Prepared Statement of Vice Chair Lee
Hamilton
and Commissioner Slade Gorton
National Commission on Terrorist Attacks upon
the
before
the Subcommittee on Commercial and Administrative Law
and the Subcommittee
on the Constitution
of the House Committee on the Judiciary
Chairman Cannon, Ranking Member Watt, and other distinguished members of the Subcommittee: We are honored by the opportunity to appear before you today. We appreciate the opportunity to discuss with you the findings and recommendations of the
Commission with respect to privacy and civil liberties. These Subcommittees, as well as your parent Committee, have a long record of concern with these issues, so it is a special pleasure to discuss with you the important question of how the measures we must take to protect our nation against the threat of terrorist attacks can be reconciled with the individual rights and liberties we hold so dear.
We want to emphasize that the Commission’s views on these issues – as well as all others dealt with in our Report – were unanimous.
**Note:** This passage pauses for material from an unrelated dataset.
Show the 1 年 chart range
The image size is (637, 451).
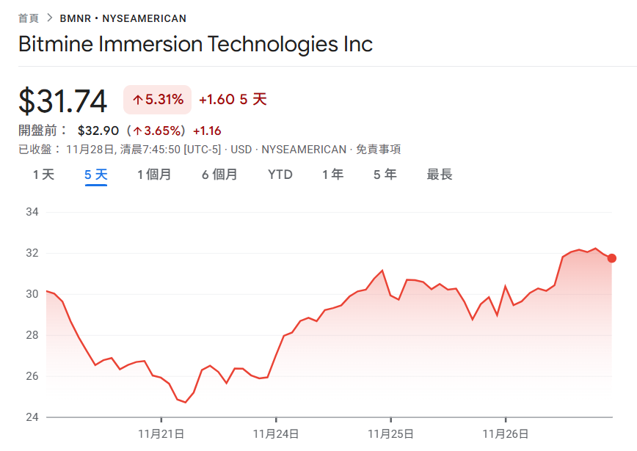(332, 175)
We are five Republicans and five Democrats, but we are united in our commitment to make our country safer and more secure in the face of the novel threat posed by transnational terrorism. And we can report to you that from the very beginning of the Commission’s work some eighteen months ago, all of us have been conscious of the need to make sure that in our zeal to fight the scourge of terrorism we do not compromise the very rights and liberties that make our system of government and our society worth defending.
Concern about the civil liberties of American citizens was one of a number of reasons why the Commission rejected the idea of moving the domestic intelligence and counterterrorism responsibilities of the FBI out of that agency and placing them in a new MI-5-type agency. We feared that such a new agency, not steeped in the respect for the law and the Constitution that pervades the FBI and the Justice Department, and reporting to the National Intelligence Director or the Director of Central Intelligence rather than to the Attorney General, would be more likely to trample on individual rights.
The Commission made three major recommendations with respect to civil liberties. The first dealt with the critical and complicated privacy issues that are at the heart of our new “information society” and at the heart of the necessary efforts to increase the amount of information gathered by our intelligence agencies and shared by them among themselves and with state and local law enforcement officials. The Commission recommends improvements and enhancements in those information-gathering abilities and in information sharing. But we also recognize that with the enhanced flow of information comes a need to establish guidelines and oversight to make sure that the privacy of our citizens and residents is respected and preserved.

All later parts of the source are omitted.